Nope! This is a common misconception (and a bizarrely illogical one). Googolplex + 1 is well-defined, and that's enough to show that googolplex is not the largest number. Googologists don't like to "just add 1 and be done with it," though.

### Okay then, is googolplex the largest *named* number?

Nope! There's googolduplex (googolplexplex), giggol, gaggol, grangol, tritri, gongulus, bongulus... and a lot more!

The largest named number as of July 2015 is BIG FOOT, which is so large that its value can't be found even with a computer with finite memory! Before you go out and define BIG FOOT^{100}, do remember that googologists are interested in finding elegant ways to reach new large numbers, not taking existing numbers and adding random junk to them.

### I heard that googol was coined by a kid. Is this true?

Yes. The whole story is a classic legend of mathematical folklore. Googol was coined in the 1920s by a 9-year-old Milton Sirotta when his uncle Edward Kasner, a mathematician and writer, asked for a name for the number. Milton then coined "googolplex"; it was first suggested that it should be 1, followed by writing zeroes until you got tired, but since this is subjective, the googolplex ultimately got defined as 10^{10100}, or 1 followed by googol zeroes. The two number names were perhaps first published in *New Names in Mathematics* (1937).

This is the correct story according to primary sources. Like all legends, it has seen some corruption in retelling.

Googolplexplex came much later, and was probably invented independently by several people.

### How big is ____?

We get a lot of comments asking "how big is Graham's number" or "how big is Rayo's number." Usually, these editors are asking for a concrete description such as \(10^{10^{10^5}}\) and find the encyclopedia's definition to be too difficult. The answer in these cases is that these numbers are so large that they can only be described in abstract terms.

If you don't understand part of the definition, leave a comment on the article's talk page. Don't just say "I don't get it" — please describe exactly what is unclear to you in the article. More knowledgeable users would be happy to help you; just show that you've put some real effort into trying to understand the content.

### What's BEAF?

BEAF stands for Bowers Exploding Array Function. Read the article or the introduction.

### What's the fast-growing hierarchy?

Read the article. If it's too technical, there's an incomplete introduction.

### How can I get started creating googology?

Before you create any new googology, it is absolutely a good idea to familiarize yourself with the existing work. You don't want to find yourself reinventing the wheel, and you should show that you've done your homework when conversing with other googologists.

Sbiis Saibian's Introduction to Googology blog post is an excellent crash course on some of the most common beginner mistakes.

## Googology Wiki

### I made up some names of numbers. Can I post them?

Yes, but **please do so as a blog post**. We're both an encyclopedia and a discussion forum for large number studies, and blogs are a way to get your ideas out to the community (especially if you wish to have things reviewed).

You need to have a registered Wikia account to make a blog.
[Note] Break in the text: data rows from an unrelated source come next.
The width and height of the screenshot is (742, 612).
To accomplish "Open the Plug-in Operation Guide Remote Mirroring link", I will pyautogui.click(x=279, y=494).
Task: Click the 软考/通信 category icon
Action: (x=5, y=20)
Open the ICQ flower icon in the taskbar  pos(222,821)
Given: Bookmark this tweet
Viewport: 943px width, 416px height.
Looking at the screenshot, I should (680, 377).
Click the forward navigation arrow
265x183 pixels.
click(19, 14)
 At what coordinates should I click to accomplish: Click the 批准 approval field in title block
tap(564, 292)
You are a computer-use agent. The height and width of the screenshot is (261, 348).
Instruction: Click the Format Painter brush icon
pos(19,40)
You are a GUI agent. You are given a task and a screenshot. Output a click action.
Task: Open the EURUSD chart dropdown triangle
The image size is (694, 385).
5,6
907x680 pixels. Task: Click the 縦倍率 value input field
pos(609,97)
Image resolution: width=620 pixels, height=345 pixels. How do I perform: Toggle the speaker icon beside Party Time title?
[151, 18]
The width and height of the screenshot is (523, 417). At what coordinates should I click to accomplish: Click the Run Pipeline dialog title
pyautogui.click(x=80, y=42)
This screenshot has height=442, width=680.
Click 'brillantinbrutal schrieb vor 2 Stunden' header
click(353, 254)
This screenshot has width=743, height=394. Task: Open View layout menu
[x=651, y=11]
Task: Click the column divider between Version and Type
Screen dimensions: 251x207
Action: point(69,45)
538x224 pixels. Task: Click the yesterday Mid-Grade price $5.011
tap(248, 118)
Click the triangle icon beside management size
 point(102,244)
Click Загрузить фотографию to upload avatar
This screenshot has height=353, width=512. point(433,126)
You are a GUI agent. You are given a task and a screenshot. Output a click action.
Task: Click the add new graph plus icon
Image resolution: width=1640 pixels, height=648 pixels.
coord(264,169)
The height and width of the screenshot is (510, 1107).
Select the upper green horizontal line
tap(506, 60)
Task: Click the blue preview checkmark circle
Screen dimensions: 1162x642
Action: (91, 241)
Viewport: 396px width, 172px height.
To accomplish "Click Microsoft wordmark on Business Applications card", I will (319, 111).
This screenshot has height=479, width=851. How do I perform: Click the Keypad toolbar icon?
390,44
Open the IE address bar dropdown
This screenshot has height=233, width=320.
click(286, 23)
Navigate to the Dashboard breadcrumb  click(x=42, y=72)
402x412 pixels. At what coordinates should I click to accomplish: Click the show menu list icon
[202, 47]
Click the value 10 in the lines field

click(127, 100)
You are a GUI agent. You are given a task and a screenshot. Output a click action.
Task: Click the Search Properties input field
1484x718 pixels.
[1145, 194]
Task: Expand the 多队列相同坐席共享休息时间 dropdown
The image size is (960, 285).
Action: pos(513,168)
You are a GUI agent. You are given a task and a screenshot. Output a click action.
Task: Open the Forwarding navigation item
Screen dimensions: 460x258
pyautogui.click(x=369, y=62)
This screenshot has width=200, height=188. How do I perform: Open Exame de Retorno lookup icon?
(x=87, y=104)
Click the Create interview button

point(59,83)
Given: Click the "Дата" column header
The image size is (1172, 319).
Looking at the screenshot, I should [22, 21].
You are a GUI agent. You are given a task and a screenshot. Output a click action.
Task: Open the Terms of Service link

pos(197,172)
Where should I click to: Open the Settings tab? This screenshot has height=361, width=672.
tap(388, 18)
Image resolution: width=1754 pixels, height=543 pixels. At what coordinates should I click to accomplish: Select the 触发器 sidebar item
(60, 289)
Once you have an account, click on your username in the upper right (or click this link), click on the "Blog" tab, and press "Create Blog Post". (direct link to your blog)

**Do not create mainspace articles on your own work.** We used to allow this as long as the content is cited from an external source, but this has changed.

### How do I create fancy-looking equations?

Googology Wiki uses LaTeX (tutorial), and more specifically MathJax. Use `\(x + 1 = 2\)`

for inline equations and `\[x + 1 = 2\]`

for separate ones. The built-in MediaWiki math system also works, but use it sparingly — specifically, it is useful when MathJax is slow or doesn't load in blog comments.